Dal 2003 al 2010 molte cose sono cambiate, in Iraq e nel mondo. Da un lato, gli eventi della guerra hanno portato in Iraq ad un cambio di governo, alla presenza di una maggioranza al potere composta da rappresentanti di gruppi che negli ultimi 25 anni erano rimasti ai margini, allo scoppio di una vera e propria guerra civile all’interno del paese, all’ingresso in Iraq di gruppi legati ad al-Qaeda ed al terrorismo internazionale. D’altra parte, anche gli Stati Uniti del 2010 sono profondamente diversi dagli Stati Uniti del 2003, allora scossi da un attacco terroristico epocale, quello dell’11 settembre 2001, che per la prima volta aveva messo in dubbio i sistemi di sicurezza del paese più potente del mondo, oggi turbati e indeboliti da una crisi economica e finanziaria che per la prima volta ha messo in dubbio anche la loro predominanza in campo economico. In secondo luogo, il cambio di presidenza alla guida della Casa Bianca, e le prospettive nuove con cui l’attuale presidente Barak Obama ha inteso affrontare la questione irachena. L’amministrazione Obama si è trovata fin dall’inizio della propria attività a dover gestire una situazione, quella irachena, creata e perseguita da altri e giunta ad un livello di parossismo tale da rendere estremamente difficile la previsione delle conseguenze di qualsiasi azione si intenda intraprendere. Tuttavia, l’amministrazione Obama ha ereditato la responsabilità dell’esito della guerra in Iraq e da un tale esito, probabilmente, dipenderà gran parte della credibilità e della saldezza dell’amministrazione stessa.

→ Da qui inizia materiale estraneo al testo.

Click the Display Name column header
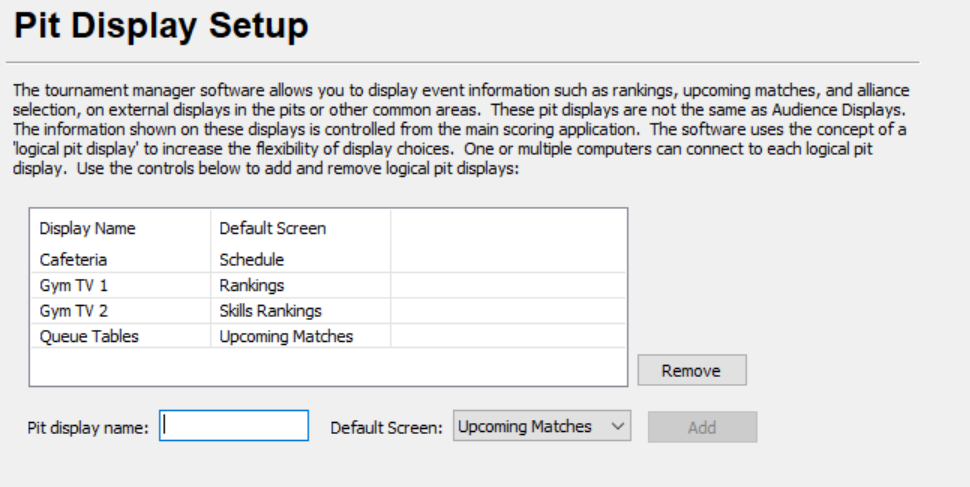Image resolution: width=970 pixels, height=487 pixels. 87,228
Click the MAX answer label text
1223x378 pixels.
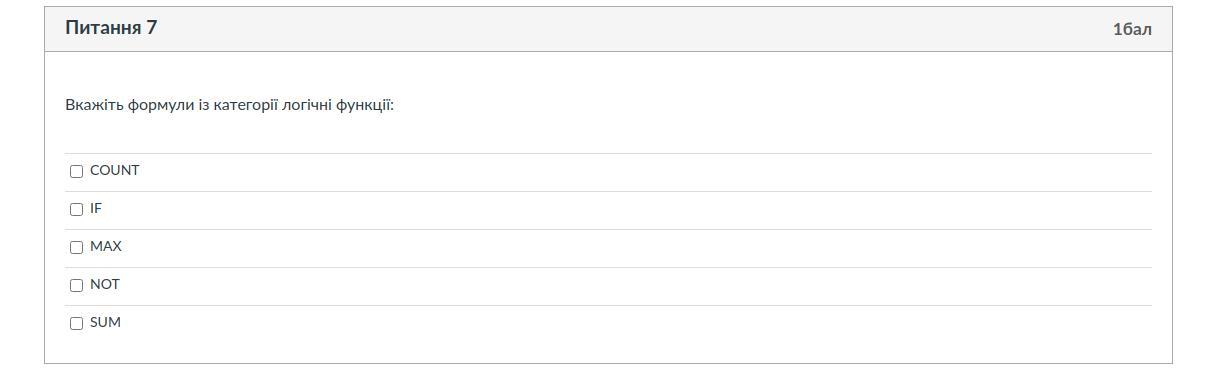point(106,247)
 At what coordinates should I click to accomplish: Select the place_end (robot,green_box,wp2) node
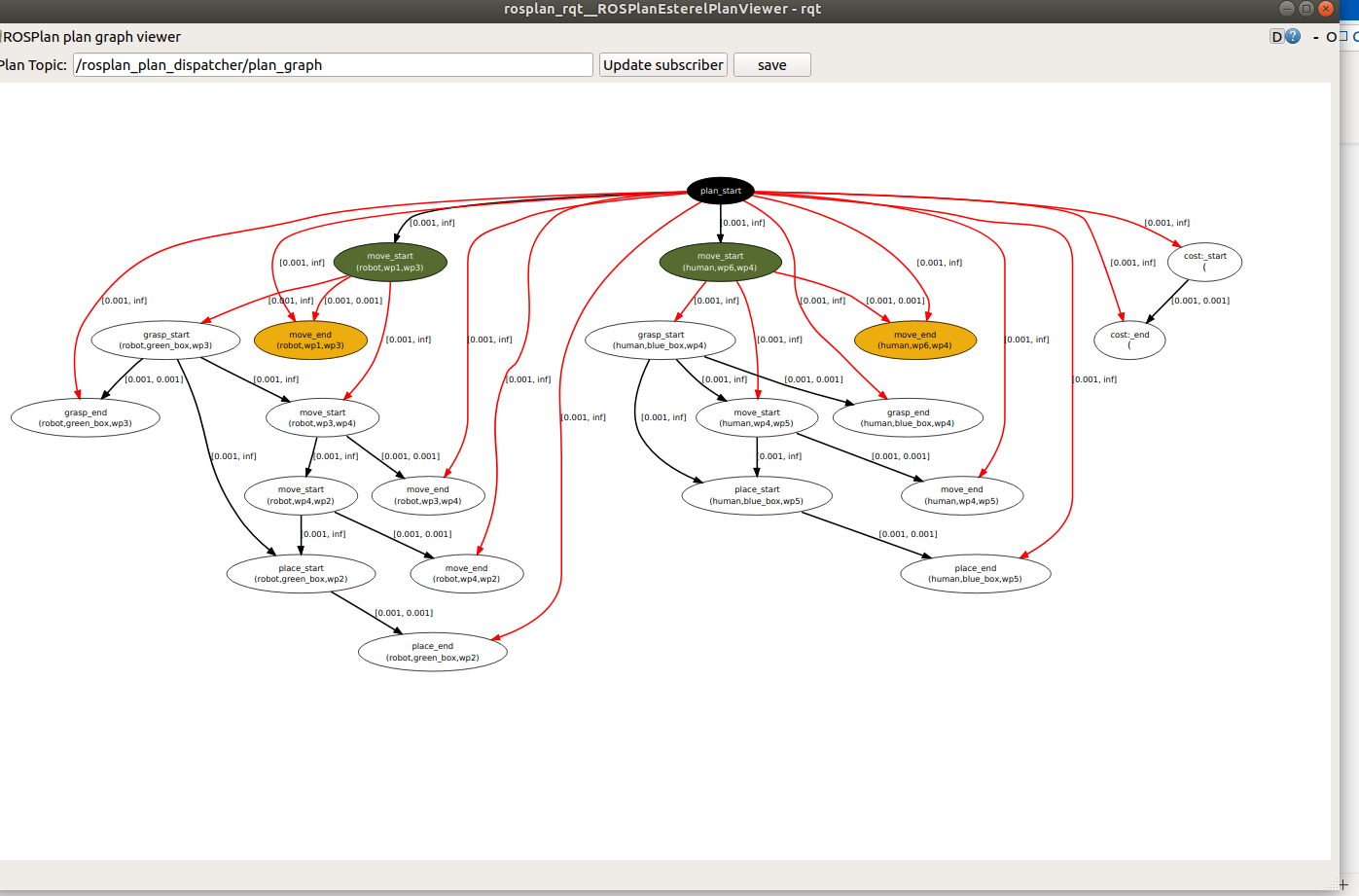point(432,650)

Gli importanti dati resi pubblici da Wikileaks, così come le più autorevoli analisi e i tentativi di bilancio dei sette anni di guerra non devono spaventare l’amministrazione Obama, né devono essere considerati come un elemento da nascondere o insabbiare. Piuttosto, i dati contenuti in tali analisi dovrebbero essere considerati dall’attuale Governo statunitense come un punto di partenza per analizzare l’andamento della missione irachena fin dal suo inizio, evidenziandone gli errori e le mancanze, e su cui porre le basi di un nuovo orientamento delle attività statunitensi e del governo iracheno nei prossimi anni, in modo tale da evitare i medesimi errori nella nuova politica del paese dei due fiumi.
* Giovanni Andriolo è dottore in Relazioni internazionali e tutela dei diritti umani (Università degli studi di Torino)
1 Art. 16, United Nations Convention Against Torture and Other Cruel, Inhuman or Degrading Treatment or Punishment, General Comment No.2.